Matthias Mau­r­er

ESA astronaut Matthias Maurer
ESA as­tro­naut Matthias Mau­r­er
Image 1/2, Credit: ESA/NASA

ESA astronaut Matthias Maurer

Of­fi­cial por­trait of ESA as­tro­naut Matthias Mau­r­er wear­ing NASA's Ex­trave­hic­u­lar Mo­bil­i­ty Unit (EMU) space­suit ahead of his Cos­mic Kiss mis­sion to the In­ter­na­tion­al Space Sta­tion (ISS). This space­suit is worn by as­tro­nauts dur­ing US space­walks out­side the In­ter­na­tion­al Space Sta­tion.
Matthias Maurer EVA training
Matthias Mau­r­er EVA train­ing
Image 2/2, Credit: NASA

Matthias Maurer EVA training

Ger­man ESA as­tro­naut Matthias Mau­r­er prac­tices Space Sta­tion re­pairs in the Neu­tral Buoy­an­cy Lab at NASA’s John­son Space Cen­ter in Hous­ton, USA. The gi­ant pool is over 12 me­tres deep and fea­tures a full-scale mock-up of the In­ter­na­tion­al Space Sta­tion. It is used to train as­tro­nauts in the very pre­cise and dif­fi­cult task of mak­ing re­pairs or in­stalling new equip­ment in the vac­u­um of space. To sim­u­late mi­cro­grav­i­ty un­der­wa­ter, as­tro­nauts are weight­ed down to min­imise the buoy­ant force that would oth­er­wise have them bop­ping back up to the sur­face. They must al­so work very slow­ly to com­pen­sate for the drag caused by wa­ter.

Matthias Maurer's space journey began in 2008 when he participated in ESA's selection process for European astronauts and passed all selection tests to make it through to the final 10. In 2010 he joined ESA, but not as a member of the astronaut corps, but initially as a crew support engineer and eurocom for the Columbus flight control team. In 2012 he took a lead role in ESA Astronaut Centre (EAC) projects to prepare for future spaceflight operations with new international partners.

Mauer formally joined the European astronaut corps in 2015. In the following three years, he successfully completed both the basic astronaut training and pre-assignment training, which covers mission-independent elements. His mission-specific training began in December 2020, with the official announcement of the 'Cosmic Kiss' mission to the International Space Station ISS. He completed this training at the EAC in Cologne, at NASA's Johnson Space Center in Houston, at SpaceX in California, as well as in Russia, Japan and Canada.

Matthias Maurer's launch from Cape Canaveral as a member of SpaceX Crew-3 is a first – he will be the first German astronaut to fly to the ISS in a Dragon space capsule as part of NASA's commercial crew programme.
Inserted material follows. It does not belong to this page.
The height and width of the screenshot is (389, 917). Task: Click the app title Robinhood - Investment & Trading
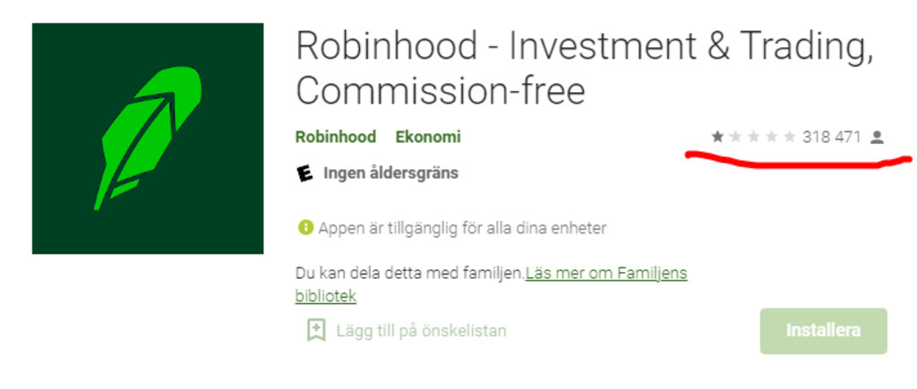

Studies, doctorate and previous professional experience

Matthias Maurer was born on 18 March 1970 in Sankt Wendel in Saarland. He studied materials science and technology at Saarland University, the University of Leeds (UK), the European School for Materials Technology in Nancy (France) and UPC Barcelona (Spain). In 1996 he graduated with an engineering degree in materials technology and in 1998 with two further engineering degrees in materials science and materials technology. He also holds a master's degree in economics for engineers and natural scientists from the Open University in Hagen.
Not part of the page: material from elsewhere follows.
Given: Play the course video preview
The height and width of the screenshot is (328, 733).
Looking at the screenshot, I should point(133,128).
In 2004, Matthias Maurer received his doctorate in materials science from the Institute of Surface Engineering at RWTH Aachen University. He is also the inventor of more than 10 patent applications, half of them international registrations. From 2006 to 2010, he worked as a project engineer in a medical technology company, researching materials and techniques for manufacturing disposable medical products and blood filters for dialysis.

To the Moon and Mars

Matthias Maurer has also gained a great deal of expertise regarding future crewed exploration projects as project manager for ESA's LUNA lunar simulation facility in Cologne and as a participant in geological field exercises such as NASA's NEEMO 21 analogue mission in 2016, during which he spent 16 days underwater testing exploration strategies and tools for future Mars missions. The Moon is a worthwhile destination for Matthias Maurer for several reasons – on the one hand it can serve as a 'history book' for geologists by revealing a lot about the origin of the Solar System, and on the other as a logistical 'stopover' on the way to Mars.

For Matthias Maurer, the cooperation between nations in space is particularly important: "If we want to work outside of Earth, then we must also stick together on our home planet" is his message. The ISS has shown that it is possible to work together on a project that unites humanity and creates trust, says Maurer.